Earlier this week the National Institute of Standards and Technology held their second workshop on the development of the Cybersecurity Framework required by the President’s cybersecurity executive order (EO 13636). According to various news reports the workshop drew a couple of hundred participants from various industries and cybersecurity vendors. NIST has published two of their presentations on their Cybersecurity Framework web site.
According to the workshop agenda the discussions this week were supposed to be focused on the results of the request for information (RFI) that NIST published back February. The week before the workshop NIST published their initial analysis of the results of that RFI and one of the two NIST presentations given at the workshop addressed that analysis.

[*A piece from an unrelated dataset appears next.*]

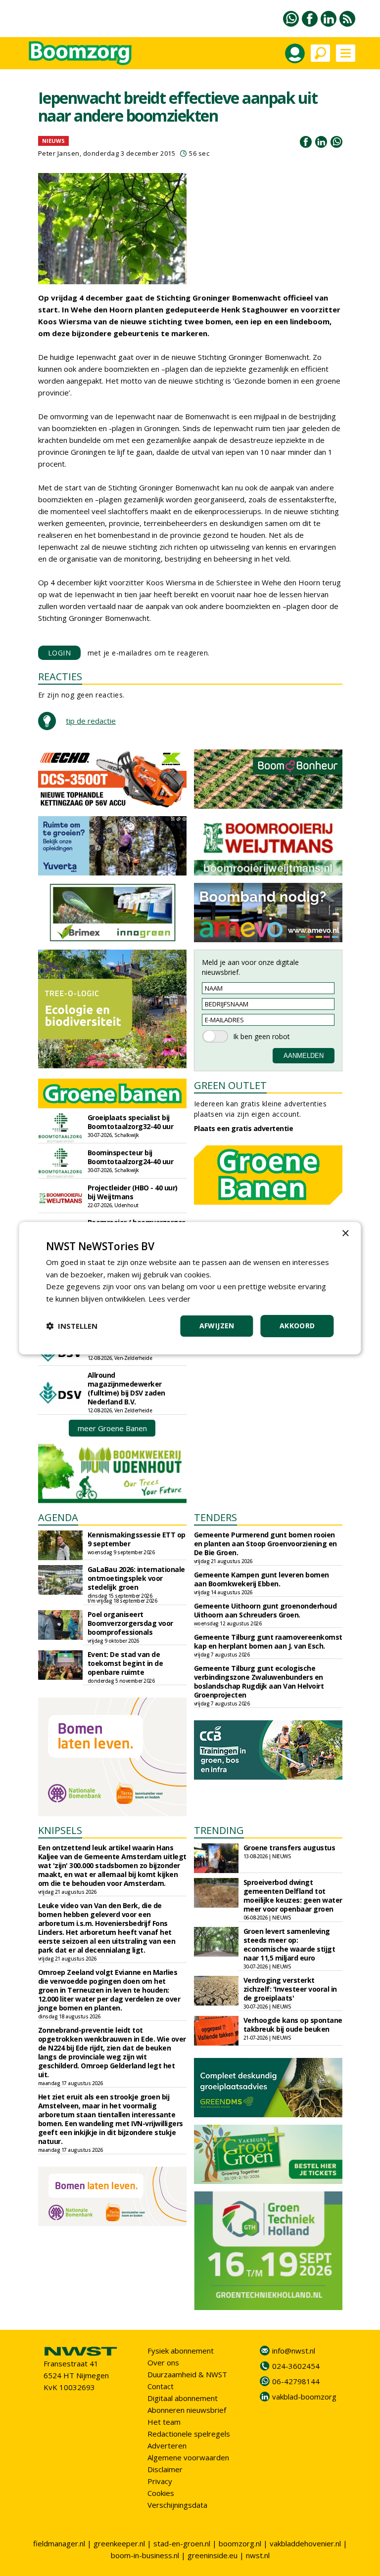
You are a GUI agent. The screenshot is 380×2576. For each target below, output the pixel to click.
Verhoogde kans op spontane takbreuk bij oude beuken (292, 2024)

The presentation initially explains the methodology that NIST used to extract, classify and collate the information provided in the over 200 responses to the RFI. Even if nothing else comes out of this framework process, NIST should develop this process into a formal tool that OMB should require to be used by all federal agencies when analyzing responses to the publication of proposed regulations when there are a large number of responses. It looks like a very effective tool and I urge NIST to publish the resulting database they developed for this RFI.
The presentation goes on to examine the results of the response analysis in some detail. The slide presentation does not provide any more information than is found in the initial analysis document. Fortunately, NIST web cast these two presentations for those of us who could not attend the workshop and a copy of that web cast will be available on the internet within the coming week for those of us who could not take time off of work to watch the live version.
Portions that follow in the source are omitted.